While it's true that someone can encode the training-set images in the weights, the direct comparison between the total number of bits in the weights and the total number of bits in the training images does not seem like a helpful way to think about capacity and memorization in deep neural networks (even if you take into account also the bits required to store the labels).
First, the fact that the weights have the theoretical capacity to memorize the dataset doesn't entail that the network can utilize it. For example, an output neuron doesn't have access to the bit level of a first layer neuron's activation (unless no summation or pooling happens). So having as many weight-bits as dataset-bits isn't a sufficient condition for memorization by deep nets. You can imagine building a nearest neighbor classifier that would fully memorize the dataset, but it doesn't mean that the CNN can implement that.
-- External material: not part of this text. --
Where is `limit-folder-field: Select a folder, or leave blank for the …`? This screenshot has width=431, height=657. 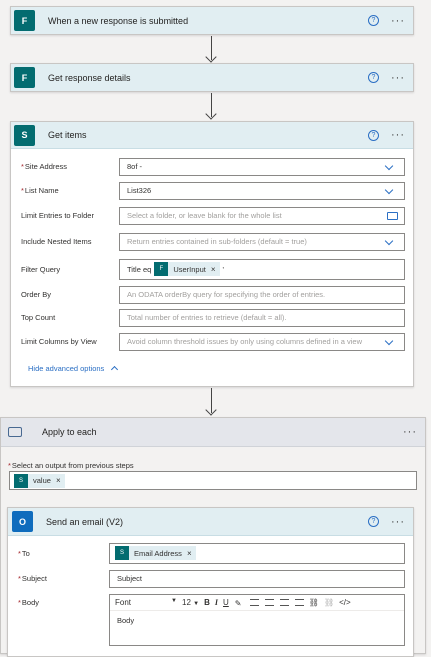
limit-folder-field: Select a folder, or leave blank for the … is located at coordinates (262, 216).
Second, one can memorize the image-label mapping using far less information than the full training dataset. Let's assume that the first two pixels of the image fully identify the image within its sample (this is likely to be a very reasonable assumption for 200 images). One can build a simple lookup table from 200 48-bit words to labels. This requires far less bits than memorizing the entire dataset (e.g. (48+8)*200 if we use 8 bit labels). Therefore, having as much weights-bits as dataset-bits isn't a neceassry condition for memorization.
So this condition is neither necessary nor sufficient.
A more practical test is to train the network on randomly assigned labels. If the network manages to achieve good training accuracy in this task, it means that it has sufficient capacity for memorizing any mapping from the training images to arbitrary labels.